— Aim of the exercise —
Restate each entry word for word. Keep every detail intact.

···

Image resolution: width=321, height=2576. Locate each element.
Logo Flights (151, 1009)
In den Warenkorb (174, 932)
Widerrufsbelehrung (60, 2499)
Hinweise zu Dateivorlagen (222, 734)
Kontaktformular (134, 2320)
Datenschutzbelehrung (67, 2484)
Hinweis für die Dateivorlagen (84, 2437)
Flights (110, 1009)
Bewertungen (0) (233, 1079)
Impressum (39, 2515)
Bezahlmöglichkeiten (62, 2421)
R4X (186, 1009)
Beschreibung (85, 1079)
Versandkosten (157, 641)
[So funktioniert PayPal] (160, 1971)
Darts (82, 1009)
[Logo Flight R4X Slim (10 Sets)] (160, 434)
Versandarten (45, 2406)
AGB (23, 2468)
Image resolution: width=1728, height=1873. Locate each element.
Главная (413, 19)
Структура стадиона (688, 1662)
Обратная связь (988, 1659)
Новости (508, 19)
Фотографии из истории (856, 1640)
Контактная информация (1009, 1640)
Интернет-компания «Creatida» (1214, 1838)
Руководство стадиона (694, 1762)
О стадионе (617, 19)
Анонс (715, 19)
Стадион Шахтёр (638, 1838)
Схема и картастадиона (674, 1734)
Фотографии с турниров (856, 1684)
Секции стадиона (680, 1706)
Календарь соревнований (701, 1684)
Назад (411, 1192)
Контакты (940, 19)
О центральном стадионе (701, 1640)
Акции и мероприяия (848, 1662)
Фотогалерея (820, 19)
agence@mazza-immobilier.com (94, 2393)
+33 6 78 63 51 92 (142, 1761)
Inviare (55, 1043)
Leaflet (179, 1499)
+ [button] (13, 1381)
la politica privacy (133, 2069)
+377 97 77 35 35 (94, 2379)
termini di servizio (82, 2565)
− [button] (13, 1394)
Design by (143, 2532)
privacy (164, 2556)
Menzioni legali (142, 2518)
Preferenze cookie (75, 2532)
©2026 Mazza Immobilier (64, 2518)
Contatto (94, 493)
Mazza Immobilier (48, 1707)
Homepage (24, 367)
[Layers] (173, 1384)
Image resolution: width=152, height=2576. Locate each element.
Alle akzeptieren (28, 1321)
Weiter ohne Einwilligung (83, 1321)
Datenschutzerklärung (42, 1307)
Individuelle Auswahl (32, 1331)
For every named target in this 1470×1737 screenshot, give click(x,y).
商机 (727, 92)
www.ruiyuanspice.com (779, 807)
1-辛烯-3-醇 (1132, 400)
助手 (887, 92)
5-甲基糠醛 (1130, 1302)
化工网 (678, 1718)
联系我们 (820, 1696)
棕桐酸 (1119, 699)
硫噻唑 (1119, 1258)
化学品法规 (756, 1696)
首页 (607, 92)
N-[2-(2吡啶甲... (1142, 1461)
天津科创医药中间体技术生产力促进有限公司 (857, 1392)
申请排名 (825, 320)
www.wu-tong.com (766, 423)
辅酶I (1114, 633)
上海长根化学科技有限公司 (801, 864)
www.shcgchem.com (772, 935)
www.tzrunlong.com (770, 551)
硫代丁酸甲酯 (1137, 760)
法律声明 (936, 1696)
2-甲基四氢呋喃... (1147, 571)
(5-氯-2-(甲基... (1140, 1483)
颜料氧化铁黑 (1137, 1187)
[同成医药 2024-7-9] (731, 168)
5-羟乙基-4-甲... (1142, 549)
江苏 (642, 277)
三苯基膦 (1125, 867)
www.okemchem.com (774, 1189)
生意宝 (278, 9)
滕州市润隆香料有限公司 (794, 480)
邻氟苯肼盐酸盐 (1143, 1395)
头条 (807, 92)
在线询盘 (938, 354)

···

— Solution to this task —
Image resolution: width=321, height=2576. Locate each element.
Logo Flights (151, 1009)
In den Warenkorb (174, 932)
Widerrufsbelehrung (60, 2499)
Hinweise zu Dateivorlagen (222, 734)
Kontaktformular (134, 2320)
Datenschutzbelehrung (67, 2484)
Hinweis für die Dateivorlagen (84, 2437)
Flights (110, 1009)
Bewertungen (0) (233, 1079)
Impressum (39, 2515)
Bezahlmöglichkeiten (62, 2421)
R4X (186, 1009)
Beschreibung (85, 1079)
Versandkosten (157, 641)
[So funktioniert PayPal] (160, 1971)
Darts (82, 1009)
[Logo Flight R4X Slim (10 Sets)] (160, 434)
Versandarten (45, 2406)
AGB (23, 2468)
Image resolution: width=1728, height=1873. Locate each element.
Главная (413, 19)
Структура стадиона (688, 1662)
Обратная связь (988, 1659)
Новости (508, 19)
Фотографии из истории (856, 1640)
Контактная информация (1009, 1640)
Интернет-компания «Creatida» (1214, 1838)
Руководство стадиона (694, 1762)
О стадионе (617, 19)
Анонс (715, 19)
Стадион Шахтёр (638, 1838)
Схема и картастадиона (674, 1734)
Фотографии с турниров (856, 1684)
Секции стадиона (680, 1706)
Календарь соревнований (701, 1684)
Назад (411, 1192)
Контакты (940, 19)
О центральном стадионе (701, 1640)
Акции и мероприяия (848, 1662)
Фотогалерея (820, 19)
agence@mazza-immobilier.com (94, 2393)
+33 6 78 63 51 92 (142, 1761)
Inviare (55, 1043)
Leaflet (179, 1499)
+ [button] (13, 1381)
la politica privacy (133, 2069)
+377 97 77 35 35 (94, 2379)
termini di servizio (82, 2565)
− [button] (13, 1394)
Design by (143, 2532)
privacy (164, 2556)
Menzioni legali (142, 2518)
Preferenze cookie (75, 2532)
©2026 Mazza Immobilier (64, 2518)
Contatto (94, 493)
Mazza Immobilier (48, 1707)
Homepage (24, 367)
[Layers] (173, 1384)
Image resolution: width=152, height=2576. Locate each element.
Alle akzeptieren (28, 1321)
Weiter ohne Einwilligung (83, 1321)
Datenschutzerklärung (42, 1307)
Individuelle Auswahl (32, 1331)
For every named target in this 1470×1737 screenshot, give click(x,y).
商机 (727, 92)
www.ruiyuanspice.com (779, 807)
1-辛烯-3-醇 (1132, 400)
助手 (887, 92)
5-甲基糠醛 (1130, 1302)
化工网 (678, 1718)
联系我们 (820, 1696)
棕桐酸 (1119, 699)
硫噻唑 (1119, 1258)
化学品法规 (756, 1696)
首页 (607, 92)
N-[2-(2吡啶甲... (1142, 1461)
天津科创医药中间体技术生产力促进有限公司 (857, 1392)
申请排名 (825, 320)
www.wu-tong.com (766, 423)
辅酶I (1114, 633)
上海长根化学科技有限公司 (801, 864)
www.shcgchem.com (772, 935)
www.tzrunlong.com (770, 551)
硫代丁酸甲酯 (1137, 760)
法律声明 (936, 1696)
2-甲基四氢呋喃... (1147, 571)
(5-氯-2-(甲基... (1140, 1483)
颜料氧化铁黑 (1137, 1187)
[同成医药 2024-7-9] (731, 168)
5-羟乙基-4-甲... (1142, 549)
江苏 (642, 277)
三苯基膦 (1125, 867)
www.okemchem.com (774, 1189)
生意宝 (278, 9)
滕州市润隆香料有限公司 (794, 480)
邻氟苯肼盐酸盐 (1143, 1395)
头条 (807, 92)
在线询盘 (938, 354)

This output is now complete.